Document section |
Hello! I am pretty new to the bioinformatic field and I am dealing with some RNAseq data.
I am trying to run the protocol described in Callari et al. BMC Genomics 2018 in order to discriminate mouse and human reads into my PDX-derived samples.
In order to do so, as suggested in the paper and following some of their commands, I merged the human and mouse genome and run Tophat on that. I finally got a .bam file that is now containing reads aligned to both the human and the mouse genome.
In order to proceed with the remaining RNAseq analysis, I want to subselect only those reads that matched only to either the human's or to the mouse's genome.
The problem is that when I run:
samtools view -h path/to/ICRG_aligned.bam
| grep -v $'\t''m.chr'
| grep -v 'SN:m.chr'
| samtools view -b - > path/to/genome_human_only.bam
it returns me an error saying: "[bam_header_read] EOF marker is absent. The input is probably truncated. [bam_header_read] invalid BAM binary header (this is not a BAM file). [main_samview] fail to read the header from "-"."

Problem A |
Answer each question from the post about separating human and mouse reads, one line per answer:
(i) Whose published protocol is the writer trying to run?
(ii) Which program was run on the merged human and mouse genome?
(iii) According to the error message, which marker is absent?
Problem B | Resume the post about separating human and mouse reads from its last sentence and carry it further.

Stored data |
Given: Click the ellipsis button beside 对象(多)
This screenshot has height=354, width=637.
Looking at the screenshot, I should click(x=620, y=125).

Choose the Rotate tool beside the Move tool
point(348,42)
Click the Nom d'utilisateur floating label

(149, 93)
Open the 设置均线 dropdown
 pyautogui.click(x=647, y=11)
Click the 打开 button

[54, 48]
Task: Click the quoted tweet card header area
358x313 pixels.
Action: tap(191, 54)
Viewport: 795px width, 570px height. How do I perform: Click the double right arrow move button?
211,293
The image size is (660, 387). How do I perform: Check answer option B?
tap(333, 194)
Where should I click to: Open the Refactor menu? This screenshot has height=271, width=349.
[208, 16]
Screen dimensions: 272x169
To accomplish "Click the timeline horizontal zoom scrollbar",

Task answer A |
(i) Callari et al., BMC Genomics 2018
(ii) Tophat
(iii) The EOF marker

Task answer B |
This code was taken from the original code reported in the paper.
Also, I checked my bam file and it contains normal @-starting headers.
Can anybody help me to figure out what is the problem in my code? Or maybe if there is an easier approach to tackle this easy task?
Note: the chromosome's names of my fastq and gtf files were modified so that the human's ones are reported as "chr" whereas the mouse's as "m.chr".
Thank you in advance!